- [Prompt]
Between the line containing "WordPress.org (587, 1028)" and the line containing "外構工事 (215, 1743)" lies a run of lines; give that run again exactly, with both of those lines, and nothing else from the entries below.

-- Opening Marker --

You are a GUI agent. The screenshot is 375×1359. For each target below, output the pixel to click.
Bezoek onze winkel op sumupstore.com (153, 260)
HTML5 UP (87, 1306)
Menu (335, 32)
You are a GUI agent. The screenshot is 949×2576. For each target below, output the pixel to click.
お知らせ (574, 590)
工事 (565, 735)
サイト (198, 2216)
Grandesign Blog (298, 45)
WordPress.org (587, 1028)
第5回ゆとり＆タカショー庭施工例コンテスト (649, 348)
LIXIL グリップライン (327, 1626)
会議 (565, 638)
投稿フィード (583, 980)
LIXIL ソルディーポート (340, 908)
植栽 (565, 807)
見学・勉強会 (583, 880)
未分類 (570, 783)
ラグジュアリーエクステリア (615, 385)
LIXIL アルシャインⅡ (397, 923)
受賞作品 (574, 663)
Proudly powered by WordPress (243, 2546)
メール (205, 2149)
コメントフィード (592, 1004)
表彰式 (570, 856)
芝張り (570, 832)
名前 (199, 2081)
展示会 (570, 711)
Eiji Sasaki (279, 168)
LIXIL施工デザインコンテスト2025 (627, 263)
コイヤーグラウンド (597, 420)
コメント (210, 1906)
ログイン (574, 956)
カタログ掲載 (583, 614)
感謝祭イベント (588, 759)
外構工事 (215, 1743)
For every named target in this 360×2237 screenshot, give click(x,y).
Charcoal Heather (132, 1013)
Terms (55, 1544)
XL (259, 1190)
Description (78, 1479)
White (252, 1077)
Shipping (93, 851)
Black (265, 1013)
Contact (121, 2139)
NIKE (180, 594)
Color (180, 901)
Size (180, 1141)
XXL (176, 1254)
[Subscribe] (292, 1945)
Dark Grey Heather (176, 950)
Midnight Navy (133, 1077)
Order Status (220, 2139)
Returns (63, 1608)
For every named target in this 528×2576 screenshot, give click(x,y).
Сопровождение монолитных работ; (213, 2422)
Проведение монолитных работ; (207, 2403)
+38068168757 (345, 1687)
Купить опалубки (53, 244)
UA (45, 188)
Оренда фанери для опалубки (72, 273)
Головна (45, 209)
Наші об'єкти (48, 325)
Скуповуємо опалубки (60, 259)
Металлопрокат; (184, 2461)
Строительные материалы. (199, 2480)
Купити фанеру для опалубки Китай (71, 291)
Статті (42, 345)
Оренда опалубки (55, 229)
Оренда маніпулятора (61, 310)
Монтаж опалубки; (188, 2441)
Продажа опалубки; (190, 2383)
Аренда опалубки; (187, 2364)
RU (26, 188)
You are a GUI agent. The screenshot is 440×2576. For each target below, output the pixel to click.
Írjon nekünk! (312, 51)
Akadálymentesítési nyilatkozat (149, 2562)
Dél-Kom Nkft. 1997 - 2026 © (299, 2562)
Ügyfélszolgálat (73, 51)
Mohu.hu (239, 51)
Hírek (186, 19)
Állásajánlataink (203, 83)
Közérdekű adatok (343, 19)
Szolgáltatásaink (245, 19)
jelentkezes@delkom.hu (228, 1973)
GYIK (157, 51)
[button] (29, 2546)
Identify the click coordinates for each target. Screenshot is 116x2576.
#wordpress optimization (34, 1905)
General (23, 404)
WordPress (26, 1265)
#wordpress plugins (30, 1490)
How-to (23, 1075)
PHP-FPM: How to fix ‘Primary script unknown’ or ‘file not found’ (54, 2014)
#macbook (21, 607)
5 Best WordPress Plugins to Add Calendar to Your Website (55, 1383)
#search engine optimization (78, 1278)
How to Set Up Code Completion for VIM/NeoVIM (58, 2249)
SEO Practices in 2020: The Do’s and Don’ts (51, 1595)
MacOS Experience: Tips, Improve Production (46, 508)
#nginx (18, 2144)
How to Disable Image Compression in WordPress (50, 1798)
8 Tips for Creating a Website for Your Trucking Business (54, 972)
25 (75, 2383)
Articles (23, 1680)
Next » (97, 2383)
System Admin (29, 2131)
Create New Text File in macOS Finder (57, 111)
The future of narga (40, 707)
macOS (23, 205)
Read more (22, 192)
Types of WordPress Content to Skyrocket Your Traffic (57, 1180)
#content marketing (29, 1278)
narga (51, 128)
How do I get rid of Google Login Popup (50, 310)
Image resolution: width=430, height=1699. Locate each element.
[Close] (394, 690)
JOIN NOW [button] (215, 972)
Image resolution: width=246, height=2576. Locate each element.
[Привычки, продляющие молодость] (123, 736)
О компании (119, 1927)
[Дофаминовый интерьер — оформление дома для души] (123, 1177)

-- Closing Marker --

- [Answer for this exercise]
WordPress.org (587, 1028)
第5回ゆとり＆タカショー庭施工例コンテスト (649, 348)
LIXIL グリップライン (327, 1626)
会議 (565, 638)
投稿フィード (583, 980)
LIXIL ソルディーポート (340, 908)
植栽 (565, 807)
見学・勉強会 (583, 880)
未分類 (570, 783)
ラグジュアリーエクステリア (615, 385)
LIXIL アルシャインⅡ (397, 923)
受賞作品 (574, 663)
Proudly powered by WordPress (243, 2546)
メール (205, 2149)
コメントフィード (592, 1004)
表彰式 (570, 856)
芝張り (570, 832)
名前 (199, 2081)
展示会 (570, 711)
Eiji Sasaki (279, 168)
LIXIL施工デザインコンテスト2025 (627, 263)
コイヤーグラウンド (597, 420)
コメント (210, 1906)
ログイン (574, 956)
カタログ掲載 (583, 614)
感謝祭イベント (588, 759)
外構工事 (215, 1743)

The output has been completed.